My name is Fakhri Muhammad, many people called me Murad because of my account on Instagram (that’s my father’s name). I’m from Indonesia, East Borneo, Samarinda City. Honestly, I'm not working in the coffee industry, I'm just someone who loves to make a manual brew coffee, or what we usually called “homebrewer”. My job is actually as an assistant of a psychologist, but because of the corona pandemic, I decided to resign and now I help some friends who work in the coffee industry as mentors or trainers for manual brew coffee classes.

2- When and why did coffee become important to you?

I first got to know specialty coffee at the end of 2015. The thing that attracted me to coffee was the interaction. The interaction that I mean is the relationship that occurs between baristas and customers or fellow coffee enthusiasts. The interaction seems without limitation because there is always something to be discussed. The hospitality that exists in the coffee industry also makes me enjoy it.
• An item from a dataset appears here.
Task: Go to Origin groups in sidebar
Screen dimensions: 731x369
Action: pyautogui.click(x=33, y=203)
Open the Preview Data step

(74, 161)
3- Do you remember the first coffee you had that was more than “just a cup of coffee”?
In early 2016, the Brewers Cup competition in Indonesia started for the first time. At that time I was not familiar with the competition. We know that when there is competition, there will be lots of great coffees that appear. I had the opportunity to try competition coffee from my favorite coffee shop, which's coffee from Panama (I forgot the coffee's name). When I tried it, I was confused, why does coffee taste like flowers and fruits? Since then I started to try various kinds of coffee.
4- What’s your favorite thing about going to work in the morning?
Before work, in the morning I always make coffee for myself and drink it while smoking a cigarette (like most Indonesians).  But I do it all alone because I like to visualize or imagine the things I want to do in the future.
5- What’s your favorite brewing method and why?
The brewing method that I like is pour-over.  There are two main drippers for me, V60 and Werkudara dripper (a flat bottom that I made and designed myself). Why V60? As we know, it can produce bright acidity and a pronounced flavor. Why flat bottom?  Because this shape is able to produce a good sweetness and a good body. With both types of a dripper, I just need to adjust to the needs of the coffee. For example, if there is coffee that already has a high acidity intensity but does not have a body, then I will use a flat bottom, also if there is coffee whose acidity needs to be increased, then I will use V60.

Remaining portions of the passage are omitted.